AFTER nearly two decades of worshipping in various temporary locations, the St Gabriel Tigray Orthodox Tewahedo Church has found a permanent home in a building that once housed Eltham United Reformed Church.
An official opening and dedication service was held on Saturday after the congregation’s ancient Axumite traditions, which can be traced back to the fourth century. It was led by the Tigrayan Orthodox Archbishop of Europe, the Most Revd Abune Ephrem. The Holy Tabot — a replica of the Ark of the Covenant — was moved into the church on the preceding Friday.
Christianity reached Ethiopia in the fourth century, when King Ezana of the Kingdom of Axsum in Tigray was converted to Christianity by a missionary from Tyre, Frumentius.
The UK census of 2021 recorded 22,152 Ethiopian-born people in the country. A press release from St Gabriel’s said that many people from Tigray — the northernmost state in Ethiopia, famed for its rock churches — had taken refuge in the UK in recent decades. Tigrayans are a minority-ethnic group in Ethiopia, making up six per cent of the population.

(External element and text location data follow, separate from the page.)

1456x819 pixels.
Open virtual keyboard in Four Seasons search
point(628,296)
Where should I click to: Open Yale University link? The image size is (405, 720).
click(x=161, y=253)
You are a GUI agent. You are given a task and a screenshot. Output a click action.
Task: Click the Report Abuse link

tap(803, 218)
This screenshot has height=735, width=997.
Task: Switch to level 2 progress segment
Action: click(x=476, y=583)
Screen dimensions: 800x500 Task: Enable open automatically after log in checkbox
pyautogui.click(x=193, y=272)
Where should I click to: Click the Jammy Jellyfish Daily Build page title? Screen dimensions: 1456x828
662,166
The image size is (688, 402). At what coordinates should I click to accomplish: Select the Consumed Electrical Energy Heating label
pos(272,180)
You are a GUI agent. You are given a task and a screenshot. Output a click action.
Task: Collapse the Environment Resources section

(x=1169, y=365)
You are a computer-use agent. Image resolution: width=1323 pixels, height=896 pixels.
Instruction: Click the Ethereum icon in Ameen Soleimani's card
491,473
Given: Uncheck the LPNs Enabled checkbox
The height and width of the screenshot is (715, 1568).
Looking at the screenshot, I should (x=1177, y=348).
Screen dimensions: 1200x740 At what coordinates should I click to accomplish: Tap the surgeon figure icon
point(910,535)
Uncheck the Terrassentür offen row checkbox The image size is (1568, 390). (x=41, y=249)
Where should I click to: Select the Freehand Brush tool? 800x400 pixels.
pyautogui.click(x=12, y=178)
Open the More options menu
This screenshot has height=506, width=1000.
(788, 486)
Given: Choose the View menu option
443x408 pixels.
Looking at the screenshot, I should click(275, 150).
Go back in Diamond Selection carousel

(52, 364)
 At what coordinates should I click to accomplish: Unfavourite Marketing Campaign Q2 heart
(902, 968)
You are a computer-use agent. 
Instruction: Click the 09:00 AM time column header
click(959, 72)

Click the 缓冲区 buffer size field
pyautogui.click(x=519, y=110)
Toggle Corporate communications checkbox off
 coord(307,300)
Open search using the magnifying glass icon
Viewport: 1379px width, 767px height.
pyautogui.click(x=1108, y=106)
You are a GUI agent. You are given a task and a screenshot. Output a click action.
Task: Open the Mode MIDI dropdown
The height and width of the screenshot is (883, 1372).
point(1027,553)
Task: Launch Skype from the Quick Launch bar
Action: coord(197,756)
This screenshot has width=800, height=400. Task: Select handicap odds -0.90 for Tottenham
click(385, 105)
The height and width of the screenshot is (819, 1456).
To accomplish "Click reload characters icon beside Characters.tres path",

During the Tigray war (2020-22) government forces fought with forces loyal to the Tigray People’s Liberation Front (TPLF), the ruling group in the region (News, 20 November 2020). It is estimated that up to 600,000 people were killed. Widespread famine took hold. Patriarch Mathias Abune, of the Ethiopian Orthodox Church, warned of “genocide”.
The Tigrayan Orthodox Tewahedo Church declared its independence from the Ethiopian Orthodox Tewahedo Church in 2021, alleging that it was too closely aligned with the Ethiopian government (Comment, 1 September 2023). Earlier that year, it was reported that 750 people had been massacred in the cathedral complex at Axsum by Ethiopian federal troops (News, 15 January 2021). The Inter-Religious Council of Tigray reported that more than 1000 clerics had been killed.
The Eltham church was built in 1932 to house a Congregational church. The closure of the URC church was announced in 2024, on grounds of “the dwindling congregation and difficult finances caused by high energy bills and expensive upkeep of the property”.